Fidelity Bad Data
Author: torpedo333
Creation Date: 5/11/2012 1:42 PM
profile picture

torpedo333

#1
I'm just getting started with Wealth Lab and I started running some simple backtests on S&P 500 Daily data and S&P 500 30-minute data. After getting some strange results, I checked the historical trade log which indicated that the system made $19 million on CSCO. So I opened the CSCO chart to look at all of the signals generated by the system. If you look at 2/28/2007 on 30 minute data, you'll find the High for the day is $100,000. NOT A TYPO!

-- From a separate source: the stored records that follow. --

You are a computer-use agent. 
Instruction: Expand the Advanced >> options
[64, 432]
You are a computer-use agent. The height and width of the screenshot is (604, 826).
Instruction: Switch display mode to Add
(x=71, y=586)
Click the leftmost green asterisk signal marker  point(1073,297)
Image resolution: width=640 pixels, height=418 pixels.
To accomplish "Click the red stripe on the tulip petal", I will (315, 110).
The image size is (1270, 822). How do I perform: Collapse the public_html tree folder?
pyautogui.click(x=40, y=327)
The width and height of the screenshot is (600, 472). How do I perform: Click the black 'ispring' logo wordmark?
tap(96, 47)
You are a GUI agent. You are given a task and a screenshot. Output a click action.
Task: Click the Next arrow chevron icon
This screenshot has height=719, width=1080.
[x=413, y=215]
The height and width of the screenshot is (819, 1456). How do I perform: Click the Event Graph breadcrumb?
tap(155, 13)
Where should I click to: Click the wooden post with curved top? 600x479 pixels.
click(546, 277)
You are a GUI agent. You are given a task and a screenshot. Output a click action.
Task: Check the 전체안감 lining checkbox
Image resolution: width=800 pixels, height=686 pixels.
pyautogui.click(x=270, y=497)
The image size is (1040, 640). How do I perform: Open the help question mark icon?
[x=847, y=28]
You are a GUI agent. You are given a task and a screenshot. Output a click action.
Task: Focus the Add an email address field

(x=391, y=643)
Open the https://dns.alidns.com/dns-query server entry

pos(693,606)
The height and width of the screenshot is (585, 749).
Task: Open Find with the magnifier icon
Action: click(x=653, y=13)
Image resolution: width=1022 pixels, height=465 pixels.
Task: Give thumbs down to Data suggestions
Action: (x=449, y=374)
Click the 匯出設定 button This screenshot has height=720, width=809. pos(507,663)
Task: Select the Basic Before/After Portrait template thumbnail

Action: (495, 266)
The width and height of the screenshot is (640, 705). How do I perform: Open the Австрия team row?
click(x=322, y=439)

I called Fidelity and they had the exact same error in their system. 5 years later and still no correction. There are many, many other bad data ticks not just on CSCO but on many stocks in the Fidelity database. Please don't tell me to use the "Edit Bar Data" feature. There are just way too many stocks for that. The Fidelity S&P 500 Daily data has 20 yrs of data. That's 2.5 million bars for 500 symbols over 20 yrs. For the 30 minute data it's approximately 9.7 million bars for 500 symbols over the 6 yrs of intra day data they give you. No one has time to correct all of these errors by hand.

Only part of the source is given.